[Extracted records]
····················
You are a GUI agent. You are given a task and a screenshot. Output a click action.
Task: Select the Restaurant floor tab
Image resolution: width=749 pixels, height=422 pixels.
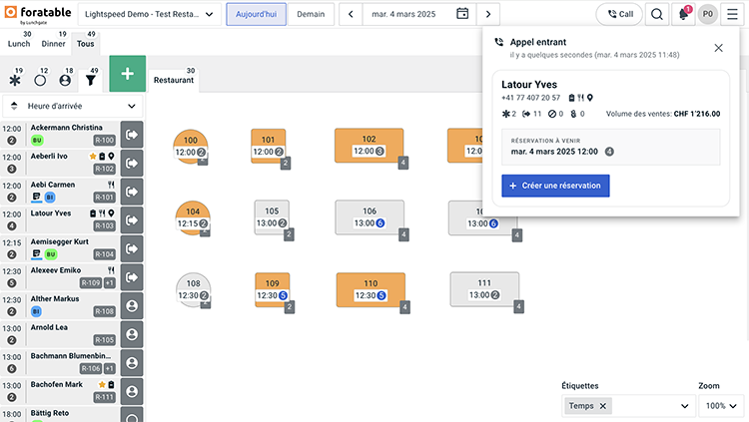(x=173, y=79)
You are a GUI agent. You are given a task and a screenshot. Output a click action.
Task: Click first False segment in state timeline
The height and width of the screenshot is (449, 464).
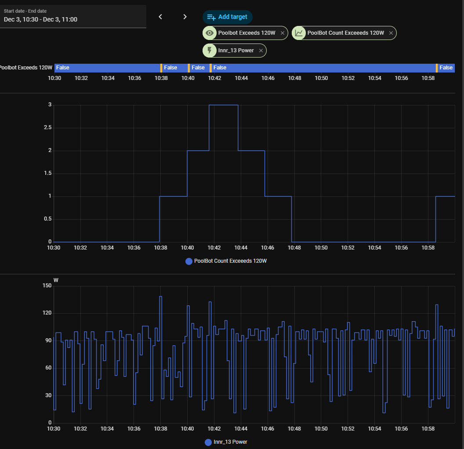[107, 68]
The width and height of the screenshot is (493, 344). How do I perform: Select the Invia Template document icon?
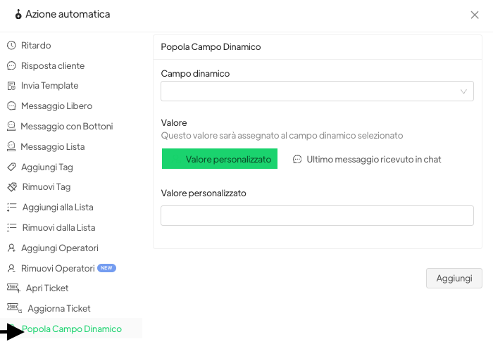(x=11, y=86)
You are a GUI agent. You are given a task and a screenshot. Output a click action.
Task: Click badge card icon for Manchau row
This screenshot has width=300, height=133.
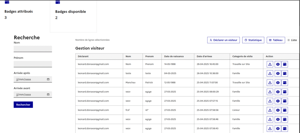(x=285, y=83)
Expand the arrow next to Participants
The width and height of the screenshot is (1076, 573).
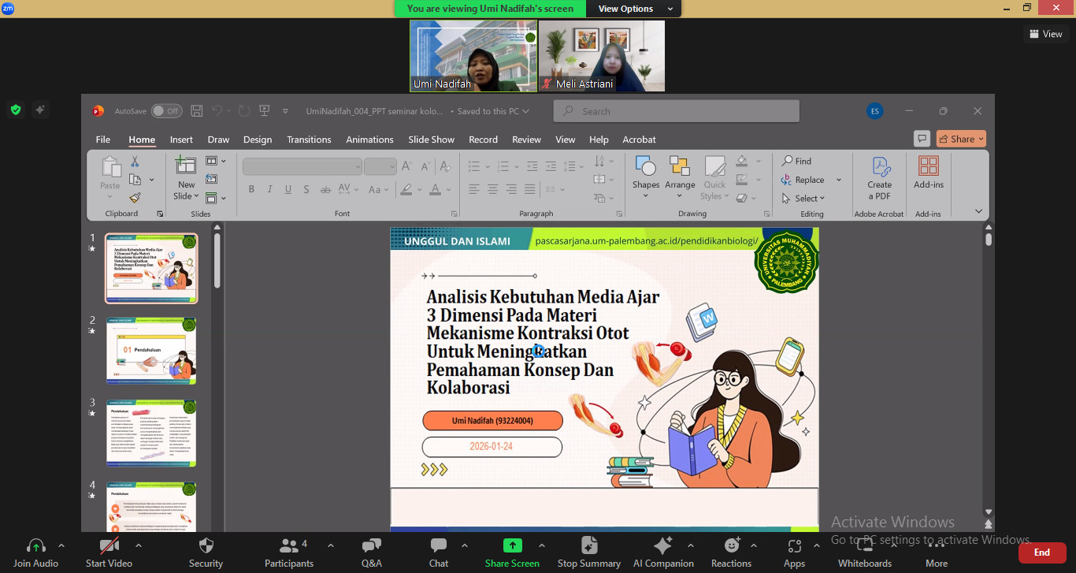pyautogui.click(x=330, y=545)
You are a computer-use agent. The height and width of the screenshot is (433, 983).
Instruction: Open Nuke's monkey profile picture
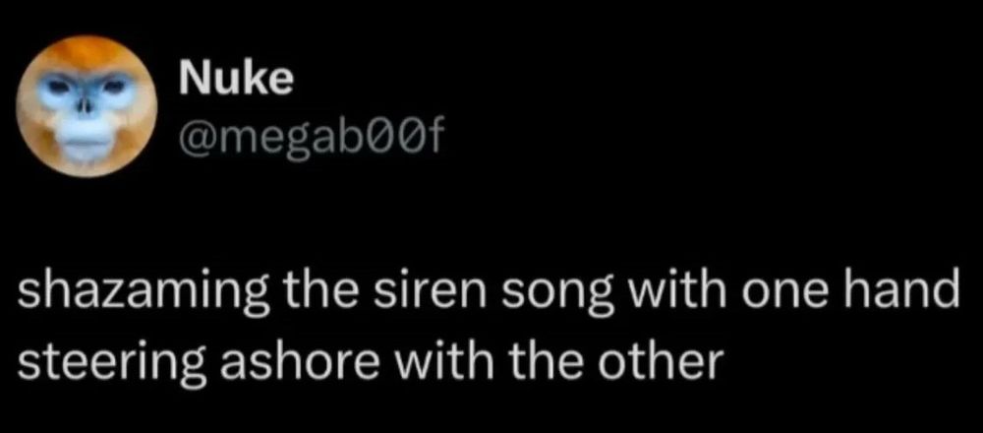[x=86, y=107]
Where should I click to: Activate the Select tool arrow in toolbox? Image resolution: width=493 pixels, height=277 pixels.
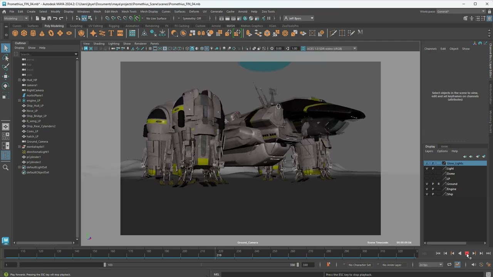(6, 48)
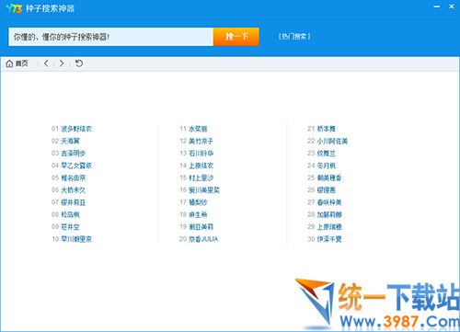Screen dimensions: 460x332
Task: Select the hot search entry numbered 16
Action: [x=200, y=190]
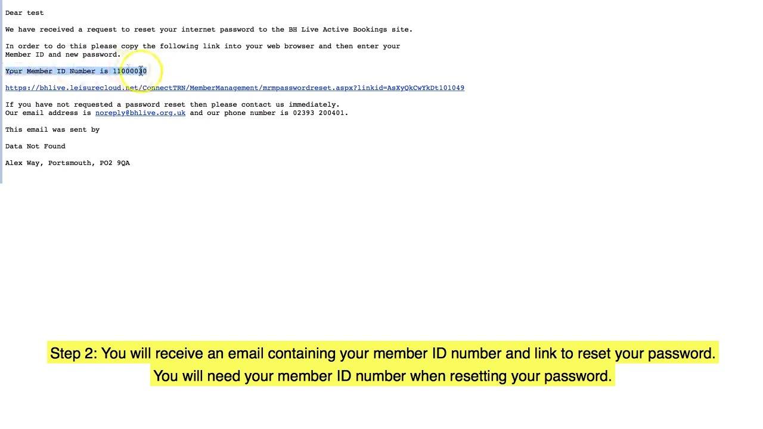Click "mrmpasswordreset.aspx" part of the URL

coord(308,88)
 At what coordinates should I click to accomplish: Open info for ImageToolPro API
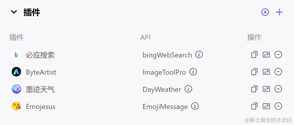193,72
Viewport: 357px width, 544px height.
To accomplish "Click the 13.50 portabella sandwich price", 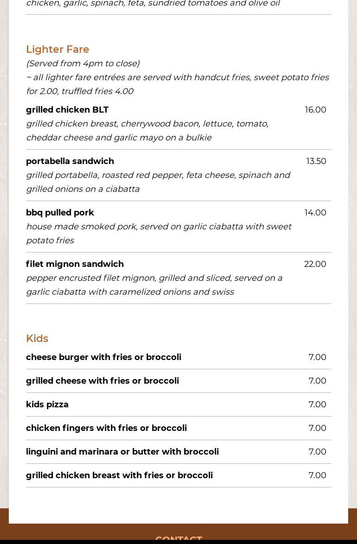I will 316,161.
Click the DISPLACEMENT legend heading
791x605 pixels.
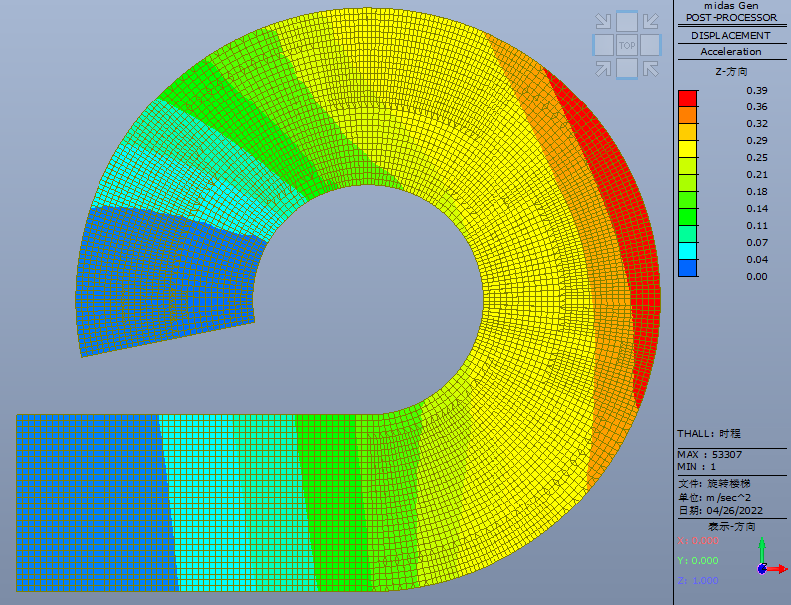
····················
* Work instruction
From the records above, copy exactly the stretch from the line holding "Task: Select the Restaurant floor tab" through the line holding "Expand the arrow next to Participants", both ends included, without the pictures.

* Expected output
Task: Select the Restaurant floor tab
Image resolution: width=749 pixels, height=422 pixels.
(x=173, y=79)
You are a GUI agent. You are given a task and a screenshot. Output a click action.
Task: Click first False segment in state timeline
The height and width of the screenshot is (449, 464).
[107, 68]
The width and height of the screenshot is (493, 344). How do I perform: Select the Invia Template document icon?
(x=11, y=86)
You are a GUI agent. You are given a task and a screenshot. Output a click action.
Task: Click badge card icon for Manchau row
This screenshot has width=300, height=133.
(x=285, y=83)
Expand the arrow next to Participants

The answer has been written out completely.